You're semantically right, but also missing the point. The expense of getting to deterministic builds is large - You have to take great care in your build infrastructure and scripts. The benefits are also large, and worth it.
Once you've gotten to deterministic builds, the expense of getting to reproducible builds is small; Typically days worth of work as opposed to months. The benefits are very different, but far from insignificant, and almost invaluable from a security perspective.
If you're going to do deterministic builds, go for broke - Do reproducible builds.

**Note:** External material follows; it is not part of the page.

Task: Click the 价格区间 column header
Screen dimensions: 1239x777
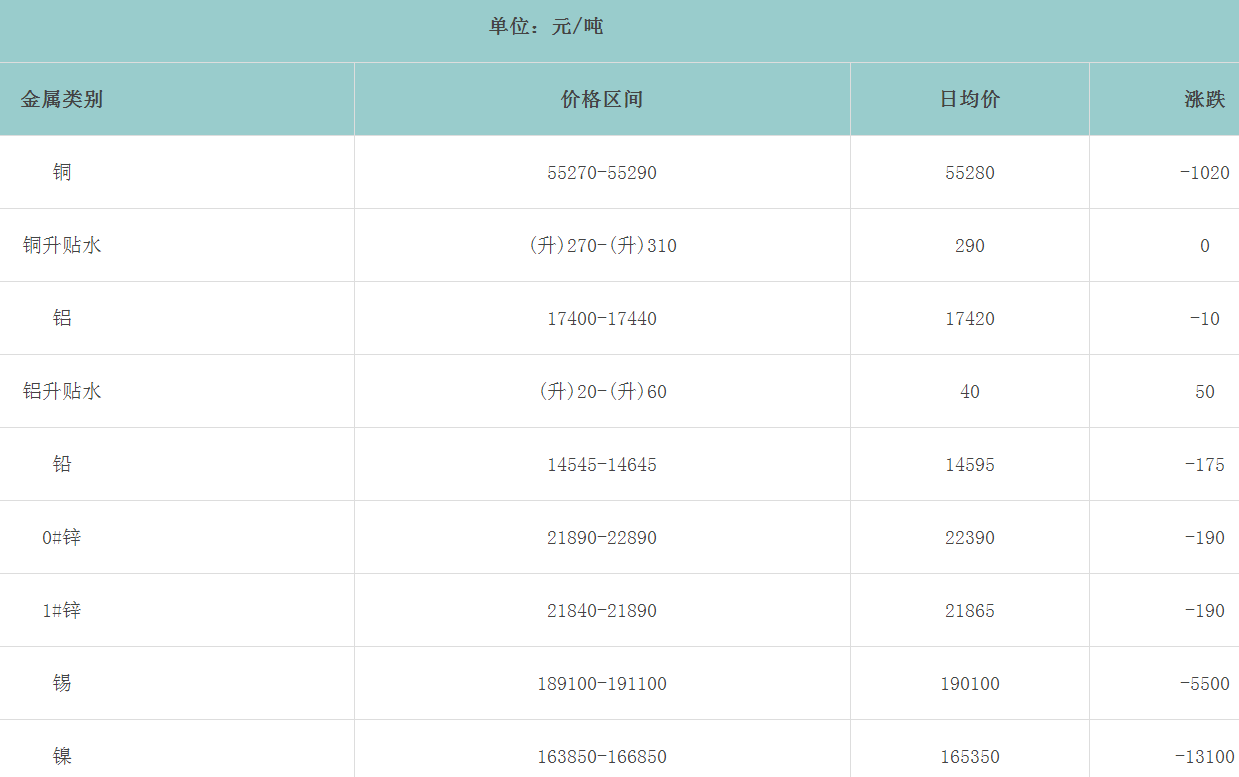Action: [x=602, y=99]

It really depends. If I’m building a Java project, I’m pretty sure I’ve got a deterministic build just by running javac pointed at a source directory. If I want a reproducible build, I probably need to do a lot more:
- ensure timestamps of all files embedded in jar files is consistent
- ensure there is no BuildTime/BuildHost/BuildNumber variable of any kind being captured
- ensure the exact version of compiler is documented
- ensure exact versions of all dependencies in classpath is captured
There's an interesting pattern I've found in this: Don't ensure that there's no BuildTime/BuildHost/BuildNumber embedded. Ensure that all variables that are part of the build are captured and embedded. That is - It's okay for your build to include the Build Time, but that's an assertion at build time. Include it as a build output. Binaries should include all of the mutable environment used to build them as an embed. As in, their --version output should include them.
# bazel version
Build label: 2.0.0
Build target: bazel-out/darwin- opt/bin/src/main/java/com/google/devtools/build/lib/bazel/BazelServer_deploy.jar
Build time: Thu Dec 19 12:33:30 2019 (1576758810)

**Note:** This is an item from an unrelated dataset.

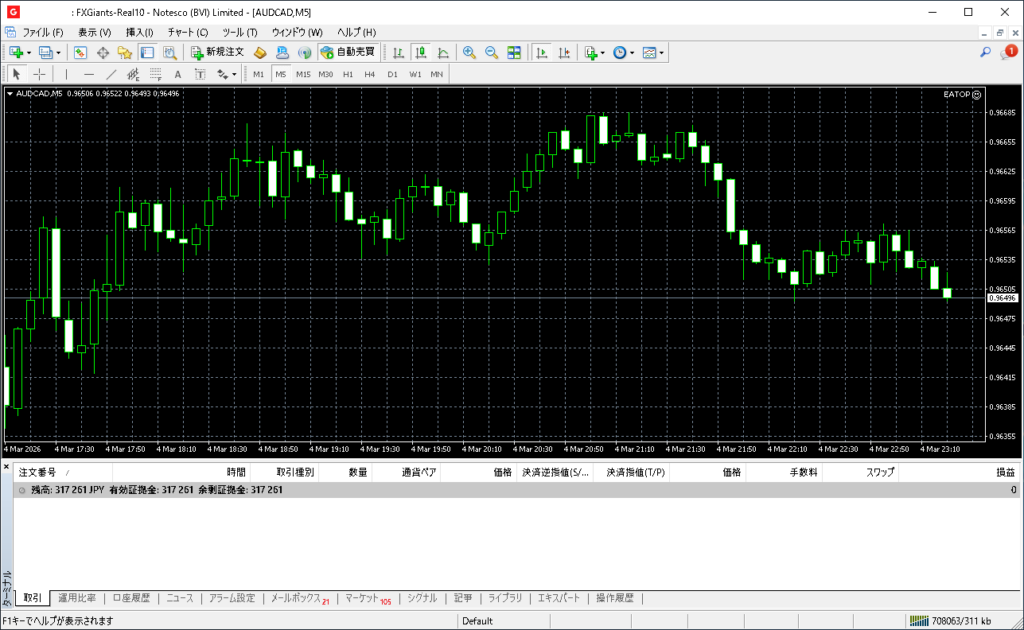Viewport: 1024px width, 630px height.
Task: Select the trendline drawing tool
Action: pos(111,74)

Build timestamp: 1576758810
Build timestamp as int: 1576758810
Deterministic build means every time you compile the same source you get the same executable. Reproducible build means that you specify and relay enough information to allow everyone else to reproduce your results for themselves in their own environment.
Once you've gotten to deterministic builds, the expense of getting to reproducible builds is small; Typically days worth of work as opposed to months. The benefits are very different, but far from insignificant, and almost invaluable from a security perspective.
If you're going to do deterministic builds, go for broke - Do reproducible builds.